**Excerpt to read:**
- Promotional poster
- Also known as: Tasty Courtship Sweet Proposal
- Genre: Romance; Comedy; Drama;
- Written by: Kim In-young
- Directed by: Park Sung-soo
- Starring: Jung Joon; Son Ye-jin; So Yoo-jin; So Ji-sub;
- Country of origin: South Korea
- Original language: Korean
- No. of episodes: 16

Production
- Executive producer: Lee Eun-kyu
- Running time: 60 minutes

Original release
- Network: Munhwa Broadcasting Corporation
- Release: February 7 – March 29, 2001

= Delicious Proposal =

2001 South Korean television series

Delicious Proposal is a 2001 South Korean television series starring Jung Joon, Son Ye-jin, So Yoo-jin and So Ji-sub. It aired on MBC from February 7 to March 29, 2001 on Wednesdays and Thursdays at 21:55 for 16 episodes. The drama had a peak viewership of 30.9% and an average rating of 28% throughout its run.

[Page and screen pointing data]
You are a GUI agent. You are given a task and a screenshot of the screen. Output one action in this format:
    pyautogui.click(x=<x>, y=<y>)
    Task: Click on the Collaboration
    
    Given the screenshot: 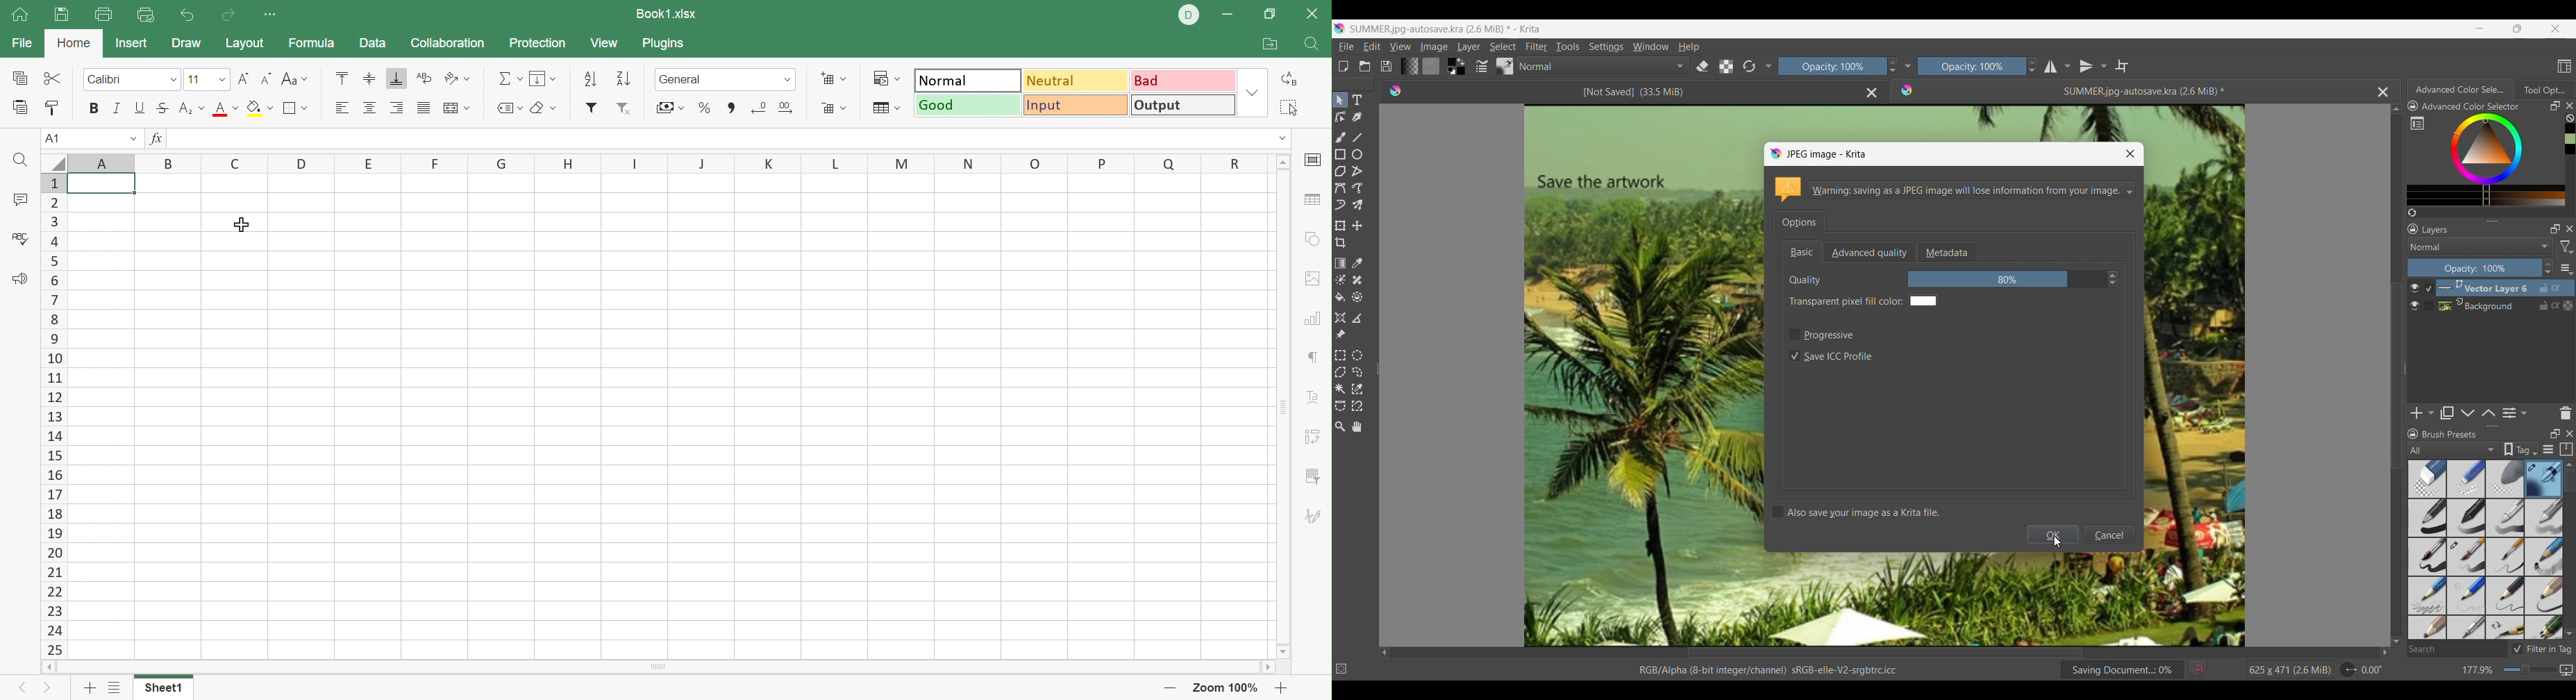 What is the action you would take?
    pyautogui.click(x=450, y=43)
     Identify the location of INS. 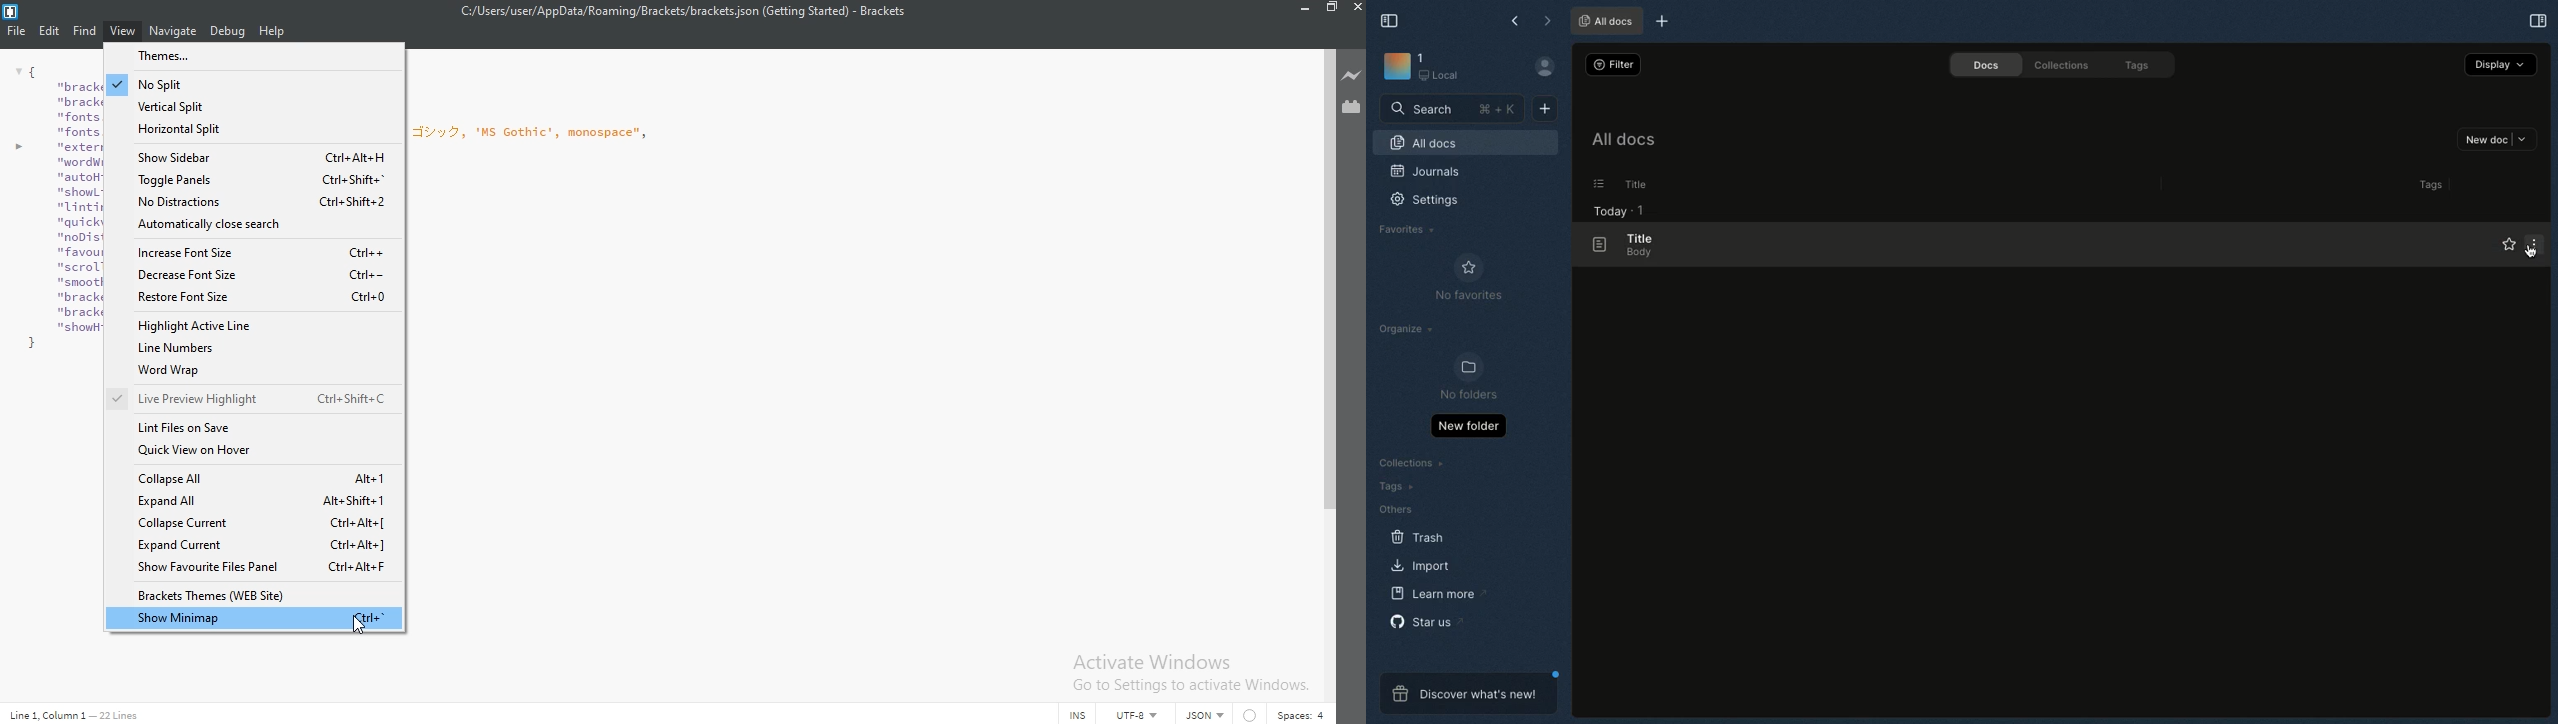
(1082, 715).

**What to produce:** Extend the article on the 2001 South Korean television series Delicious Proposal, picking up after its final sentence.

**Answer to the task:**
==Plot==
The drama is about two families that operate rival Chinese food restaurants, and the love stories of twenty-something high school graduates on their paths to becoming first-class chefs.

Hyo-dong treats his customers like kings and serves the best Chinese food in the area, but his restaurant has been struggling for some time. Built on his father's dedication and decades of hard work, the restaurant has been declining due to the aggressive techniques of their rivals. In the midst of this competition, Hyo-dong gets to know Hee-ae, a charming young girl who frequents the same cooking class. They also meet Shin-ae, a poor, very determined student who dreams of owning her own restaurant someday. Hyo-dong falls for Hee-ae, but he later finds out that she is the daughter of the owner of deluxe eatery Golden Dragon, a ruthless rival who is out to destroy his father's restaurant.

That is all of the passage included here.